Can a website tell you when it’s time to change your password?5
This week has seen yet another study highlighting the inherent dangers of securing your personal information with just a password. According to research from Experian, the average internet user in the UK has just five different passwords, despite having 26 different online accounts. Indeed, a quarter use just one password for most of their logins.
This follows on from last week’s Yahoo! breach, meaning passwords (or, more correctly, our use of them) have come in for some pretty bad press recently. Now that we are keeping more and more of our sensitive data online, I hope that it’s only a matter of time before static passwords are discarded altogether in favor of stronger forms of authentication.
Until then, however, we have to keep looking for new ways of ensuring that we keep our passwords as safe as possible. A site I came across this week, shouldichangemypassword.com, could prove to be a valuable tool in doing this. The site invites visitors to input their email address and then tells them if their account is at risk of being compromised, encouraging them to change their password if so.
It claims that it has so far uncovered almost 12 million compromised addresses – a number which has risen by over 200,000 in recent days. This could mean one of two things: either the site is experiencing a huge surge in popularity, or the number of accounts at risk is rapidly increasing. In reality, both of these are likely to be true. The site gathers its information from breaches where email addresses have been published by hacktivist groups like Anonymous or the now disbanded LulzSec and keeps them in a database for users to check their address.

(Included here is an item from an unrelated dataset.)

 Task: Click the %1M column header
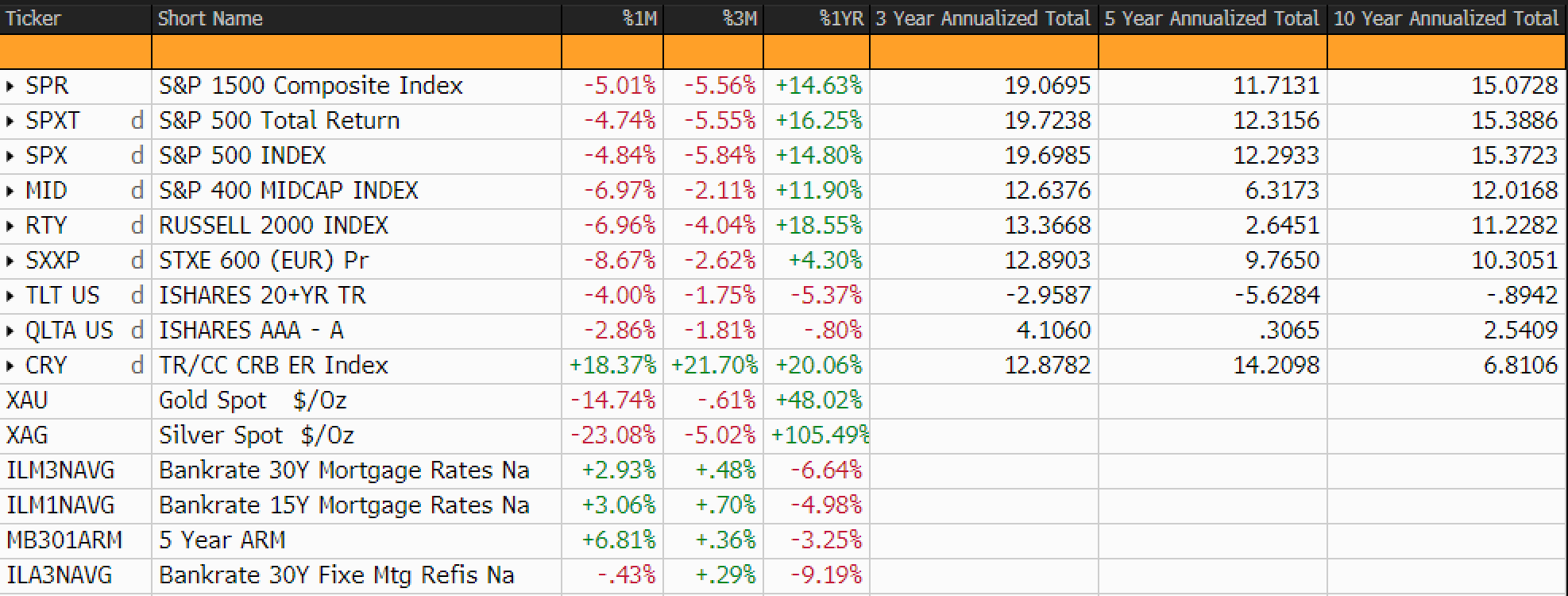[639, 18]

While I wouldn’t recommend anyone solely relying on services like this to tell them whether their accounts are safe or not, any tool which can help to keep internet users informed of the risks they face is welcome. And until static passwords are replaced by more robust two-factor authentication methods (such as those offered by Google) then it falls to the user to regularly change their password (which should not be password, but something much stronger) and to use services like this to ensure they are not exposed.